What to do >> Give back each line of the listing below that contains the string "sort".

*** Supplied material Section Begins ***

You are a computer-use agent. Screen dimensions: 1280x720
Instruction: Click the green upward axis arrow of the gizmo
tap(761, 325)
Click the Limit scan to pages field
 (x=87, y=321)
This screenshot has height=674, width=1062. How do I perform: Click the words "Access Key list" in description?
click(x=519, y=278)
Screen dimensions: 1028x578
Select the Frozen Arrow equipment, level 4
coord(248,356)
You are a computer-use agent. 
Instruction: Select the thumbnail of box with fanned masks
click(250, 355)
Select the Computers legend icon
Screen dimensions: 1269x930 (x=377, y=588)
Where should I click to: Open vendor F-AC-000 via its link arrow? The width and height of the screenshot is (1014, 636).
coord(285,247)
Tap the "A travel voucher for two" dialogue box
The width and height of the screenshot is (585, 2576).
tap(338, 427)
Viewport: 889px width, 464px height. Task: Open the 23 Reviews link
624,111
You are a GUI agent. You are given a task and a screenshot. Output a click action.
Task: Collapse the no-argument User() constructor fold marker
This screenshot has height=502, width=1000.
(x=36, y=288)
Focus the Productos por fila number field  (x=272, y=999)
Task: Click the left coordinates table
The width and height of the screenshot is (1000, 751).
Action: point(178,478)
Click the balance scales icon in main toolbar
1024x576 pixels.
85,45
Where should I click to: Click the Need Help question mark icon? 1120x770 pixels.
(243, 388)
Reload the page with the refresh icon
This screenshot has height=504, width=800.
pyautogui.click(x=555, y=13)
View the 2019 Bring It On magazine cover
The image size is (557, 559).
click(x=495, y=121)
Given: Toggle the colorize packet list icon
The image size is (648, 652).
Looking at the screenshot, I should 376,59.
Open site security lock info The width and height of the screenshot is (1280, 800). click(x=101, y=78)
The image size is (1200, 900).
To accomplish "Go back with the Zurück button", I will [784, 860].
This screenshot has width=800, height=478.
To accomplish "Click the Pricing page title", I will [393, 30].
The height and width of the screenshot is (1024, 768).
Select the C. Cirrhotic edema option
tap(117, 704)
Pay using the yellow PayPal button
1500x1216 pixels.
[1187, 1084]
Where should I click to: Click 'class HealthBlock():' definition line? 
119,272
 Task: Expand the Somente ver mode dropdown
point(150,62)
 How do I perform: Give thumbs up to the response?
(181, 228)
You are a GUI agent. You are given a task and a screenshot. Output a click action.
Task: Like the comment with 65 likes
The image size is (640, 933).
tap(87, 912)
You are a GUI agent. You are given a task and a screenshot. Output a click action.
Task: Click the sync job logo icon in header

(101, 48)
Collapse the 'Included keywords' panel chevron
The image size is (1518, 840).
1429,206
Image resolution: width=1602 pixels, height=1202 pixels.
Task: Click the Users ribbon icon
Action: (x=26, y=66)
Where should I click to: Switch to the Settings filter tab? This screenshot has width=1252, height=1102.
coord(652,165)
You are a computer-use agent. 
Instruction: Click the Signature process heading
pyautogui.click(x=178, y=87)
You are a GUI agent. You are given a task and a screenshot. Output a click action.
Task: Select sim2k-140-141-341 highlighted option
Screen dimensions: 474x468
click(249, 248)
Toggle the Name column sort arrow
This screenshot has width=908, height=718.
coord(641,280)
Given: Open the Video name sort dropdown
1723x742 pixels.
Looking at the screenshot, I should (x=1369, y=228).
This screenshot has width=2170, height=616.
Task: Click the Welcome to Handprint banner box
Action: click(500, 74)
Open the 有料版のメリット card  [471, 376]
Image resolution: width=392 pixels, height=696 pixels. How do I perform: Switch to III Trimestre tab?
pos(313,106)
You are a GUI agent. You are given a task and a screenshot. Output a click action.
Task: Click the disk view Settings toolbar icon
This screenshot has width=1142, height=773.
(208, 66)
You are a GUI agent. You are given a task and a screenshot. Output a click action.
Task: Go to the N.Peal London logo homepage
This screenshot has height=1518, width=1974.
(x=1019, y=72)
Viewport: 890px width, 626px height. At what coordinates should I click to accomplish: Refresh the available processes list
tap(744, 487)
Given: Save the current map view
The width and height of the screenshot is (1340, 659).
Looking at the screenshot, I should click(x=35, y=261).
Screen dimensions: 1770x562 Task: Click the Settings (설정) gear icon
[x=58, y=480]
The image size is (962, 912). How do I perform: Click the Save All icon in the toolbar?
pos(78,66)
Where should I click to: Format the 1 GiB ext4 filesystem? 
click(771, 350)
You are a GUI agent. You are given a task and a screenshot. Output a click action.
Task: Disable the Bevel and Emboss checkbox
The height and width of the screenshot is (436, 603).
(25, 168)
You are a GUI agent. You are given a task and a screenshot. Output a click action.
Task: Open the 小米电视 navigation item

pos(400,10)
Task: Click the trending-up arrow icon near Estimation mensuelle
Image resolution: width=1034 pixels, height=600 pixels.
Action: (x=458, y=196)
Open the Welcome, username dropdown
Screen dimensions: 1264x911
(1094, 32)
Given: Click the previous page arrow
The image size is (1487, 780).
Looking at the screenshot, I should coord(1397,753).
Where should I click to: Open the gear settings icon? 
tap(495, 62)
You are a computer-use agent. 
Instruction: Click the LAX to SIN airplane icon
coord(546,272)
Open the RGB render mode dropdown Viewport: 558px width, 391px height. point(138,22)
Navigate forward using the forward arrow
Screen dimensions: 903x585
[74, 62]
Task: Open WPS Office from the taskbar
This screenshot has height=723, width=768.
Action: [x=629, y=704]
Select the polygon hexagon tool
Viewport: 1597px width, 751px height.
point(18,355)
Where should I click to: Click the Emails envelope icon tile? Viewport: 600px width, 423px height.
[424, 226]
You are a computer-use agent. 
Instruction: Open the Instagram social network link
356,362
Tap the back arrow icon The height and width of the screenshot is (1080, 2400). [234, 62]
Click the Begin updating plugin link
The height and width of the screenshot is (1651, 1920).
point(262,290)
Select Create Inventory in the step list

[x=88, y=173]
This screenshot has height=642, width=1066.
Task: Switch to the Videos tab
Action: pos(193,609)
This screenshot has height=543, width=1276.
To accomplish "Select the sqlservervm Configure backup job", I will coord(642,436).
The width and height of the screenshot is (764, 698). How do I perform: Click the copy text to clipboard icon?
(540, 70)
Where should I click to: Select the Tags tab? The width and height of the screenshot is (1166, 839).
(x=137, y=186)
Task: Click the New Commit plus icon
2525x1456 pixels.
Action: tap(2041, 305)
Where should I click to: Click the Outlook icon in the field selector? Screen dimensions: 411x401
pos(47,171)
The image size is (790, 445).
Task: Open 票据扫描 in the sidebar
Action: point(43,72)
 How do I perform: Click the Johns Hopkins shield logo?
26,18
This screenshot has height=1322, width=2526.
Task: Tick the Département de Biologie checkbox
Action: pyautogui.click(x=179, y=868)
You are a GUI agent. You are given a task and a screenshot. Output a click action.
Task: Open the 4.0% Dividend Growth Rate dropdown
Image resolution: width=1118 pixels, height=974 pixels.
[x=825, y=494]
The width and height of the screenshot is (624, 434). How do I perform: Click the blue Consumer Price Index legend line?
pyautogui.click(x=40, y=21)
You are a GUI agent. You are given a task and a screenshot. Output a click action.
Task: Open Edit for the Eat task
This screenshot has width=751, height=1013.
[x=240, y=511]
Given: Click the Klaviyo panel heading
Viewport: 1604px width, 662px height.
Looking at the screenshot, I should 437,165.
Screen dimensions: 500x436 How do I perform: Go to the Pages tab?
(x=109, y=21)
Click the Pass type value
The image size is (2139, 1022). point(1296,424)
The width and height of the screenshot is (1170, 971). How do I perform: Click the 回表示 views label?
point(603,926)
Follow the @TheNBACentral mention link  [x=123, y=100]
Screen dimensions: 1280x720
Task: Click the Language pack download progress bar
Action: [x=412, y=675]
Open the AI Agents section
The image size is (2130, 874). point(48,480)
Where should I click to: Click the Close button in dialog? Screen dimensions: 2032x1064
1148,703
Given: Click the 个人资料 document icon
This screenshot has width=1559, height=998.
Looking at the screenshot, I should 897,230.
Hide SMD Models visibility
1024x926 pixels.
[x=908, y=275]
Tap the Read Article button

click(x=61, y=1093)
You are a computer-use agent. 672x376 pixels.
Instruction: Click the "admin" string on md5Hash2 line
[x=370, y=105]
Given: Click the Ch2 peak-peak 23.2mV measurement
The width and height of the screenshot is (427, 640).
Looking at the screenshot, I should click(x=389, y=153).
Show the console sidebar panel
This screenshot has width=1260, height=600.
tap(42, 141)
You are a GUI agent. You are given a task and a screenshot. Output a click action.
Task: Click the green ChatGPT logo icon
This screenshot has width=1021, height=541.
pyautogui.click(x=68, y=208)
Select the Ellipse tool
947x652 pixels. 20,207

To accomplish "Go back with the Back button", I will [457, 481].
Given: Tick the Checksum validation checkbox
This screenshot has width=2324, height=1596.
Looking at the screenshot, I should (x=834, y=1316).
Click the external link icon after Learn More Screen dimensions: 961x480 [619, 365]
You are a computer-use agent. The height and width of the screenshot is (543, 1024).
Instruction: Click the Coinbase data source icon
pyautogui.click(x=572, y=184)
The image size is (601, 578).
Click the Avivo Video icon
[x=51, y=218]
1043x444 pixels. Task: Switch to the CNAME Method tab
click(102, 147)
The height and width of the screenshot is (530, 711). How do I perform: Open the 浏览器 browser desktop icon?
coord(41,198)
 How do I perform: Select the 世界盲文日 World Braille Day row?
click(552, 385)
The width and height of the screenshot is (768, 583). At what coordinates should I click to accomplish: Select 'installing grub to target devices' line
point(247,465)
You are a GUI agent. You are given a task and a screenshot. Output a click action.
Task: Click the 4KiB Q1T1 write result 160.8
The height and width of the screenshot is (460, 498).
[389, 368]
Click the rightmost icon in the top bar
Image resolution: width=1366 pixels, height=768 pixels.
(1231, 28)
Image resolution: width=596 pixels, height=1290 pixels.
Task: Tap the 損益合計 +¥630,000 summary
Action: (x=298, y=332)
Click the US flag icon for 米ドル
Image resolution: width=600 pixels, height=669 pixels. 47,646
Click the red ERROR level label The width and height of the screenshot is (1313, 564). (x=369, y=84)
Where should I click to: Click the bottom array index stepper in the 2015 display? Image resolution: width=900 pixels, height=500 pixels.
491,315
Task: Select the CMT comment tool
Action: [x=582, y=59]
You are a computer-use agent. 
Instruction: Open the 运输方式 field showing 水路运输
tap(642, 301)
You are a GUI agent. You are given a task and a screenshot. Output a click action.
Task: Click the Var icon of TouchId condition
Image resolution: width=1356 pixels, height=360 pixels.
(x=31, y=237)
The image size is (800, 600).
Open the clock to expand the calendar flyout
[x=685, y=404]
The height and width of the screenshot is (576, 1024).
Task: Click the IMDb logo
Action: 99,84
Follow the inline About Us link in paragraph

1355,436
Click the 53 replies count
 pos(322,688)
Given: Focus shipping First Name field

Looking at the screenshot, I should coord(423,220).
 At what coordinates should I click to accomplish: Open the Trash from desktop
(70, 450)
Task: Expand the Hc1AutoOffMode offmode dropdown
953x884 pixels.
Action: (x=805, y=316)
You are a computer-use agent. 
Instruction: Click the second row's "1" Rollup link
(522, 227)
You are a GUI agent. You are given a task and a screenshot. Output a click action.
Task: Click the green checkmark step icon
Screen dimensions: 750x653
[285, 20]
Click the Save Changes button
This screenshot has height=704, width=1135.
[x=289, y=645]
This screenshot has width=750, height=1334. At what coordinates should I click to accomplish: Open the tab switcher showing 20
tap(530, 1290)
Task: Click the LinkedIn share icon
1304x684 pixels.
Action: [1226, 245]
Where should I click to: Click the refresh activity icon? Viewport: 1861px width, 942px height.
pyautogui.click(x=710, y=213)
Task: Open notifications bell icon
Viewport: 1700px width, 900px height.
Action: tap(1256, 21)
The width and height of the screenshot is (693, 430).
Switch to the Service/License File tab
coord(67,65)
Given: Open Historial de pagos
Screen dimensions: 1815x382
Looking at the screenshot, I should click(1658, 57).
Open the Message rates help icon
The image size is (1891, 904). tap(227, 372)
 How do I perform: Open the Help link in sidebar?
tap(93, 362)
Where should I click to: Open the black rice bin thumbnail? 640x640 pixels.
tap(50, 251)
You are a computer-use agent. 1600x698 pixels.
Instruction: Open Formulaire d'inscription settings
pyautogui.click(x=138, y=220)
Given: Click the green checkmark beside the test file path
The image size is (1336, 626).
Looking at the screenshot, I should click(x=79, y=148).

*** Supplied material Section Ends ***

Expected answer >>
Toggle the Name column sort arrow
Given: Open the Video name sort dropdown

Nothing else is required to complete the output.